Such is the Word.  (A.E., n. 1074.)

It has been said that the Divine truth goes forth from the Lord, and
that the Word is from that, and that through the Word angels and men
have wisdom.  But so long as it is unknown how Divine truth goes forth
from the Lord, this may be said but it cannot be understood.  Divine
truth, which is the same as Divine wisdom, goes forth from the Lord as
light and heat do from the sun.  The Lord is Divine love itself, and
love appears in the heavens from correspondence as fire, and the Lord’s
Divine love as a sun, glowing and resplendent like the sun of the world.
From that sun, which is high above the heavens where the angels are, and
which is Divine love, heat and light go forth; the heat therefrom is
Divine good, and the light therefrom is Divine truth.  The heat is
Divine good, because all heat of life going forth from love is felt as
good, for it is spiritual heat; and the light is Divine truth because
all light going forth from love is felt as truth, for it is spiritual
light; consequently it is from that light that the understanding sees
truths, and it is from that heat that the will is sensible of goods; and
this is why in the Word love is meant by heavenly fire and wisdom by
heavenly light.

◆ Raw data ◆
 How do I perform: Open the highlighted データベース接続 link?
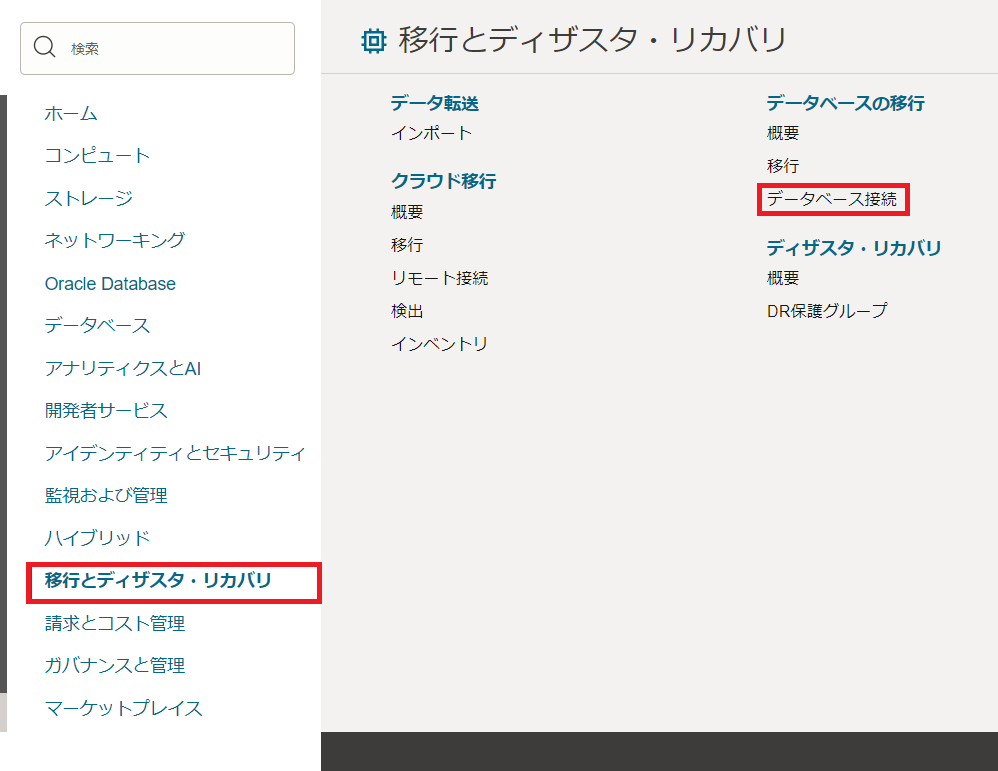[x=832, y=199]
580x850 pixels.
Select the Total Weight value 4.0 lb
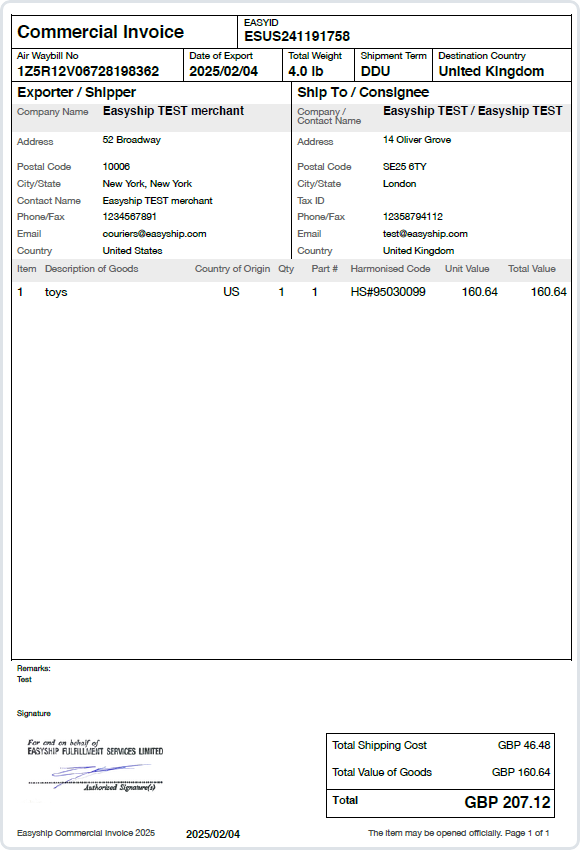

◆ What the task asks ◆
Carry the passage on Divine truth going forth from the Lord further, starting after its final sentence. The material has no connection to the text on Divine truth.

◆ Exercise answer ◆
It is the same with a man and with an angel.  Every angel and man is his
own love, and a sphere flowing out from his love encompasses every man
and angel.  That sphere consists of the good of his love and of the
truth of his love, for love gives forth both, as fire gives forth both
heat and light; from the will of a man or angel it gives forth good, and
from his understanding it gives forth truth.  This sphere, when the man
or angel is good, has an extension into the heavens in every direction
according to the character and amount of the love, and into the hells in
every direction when the man or angel is evil.  But the sphere of the
love of a man or an angel has a finite extension into a few societies
only of heaven or hell, while the sphere of the Lord’s love, being
Divine, has an infinite extension, and creates the heavens themselves.
(A.E., n. 1076.)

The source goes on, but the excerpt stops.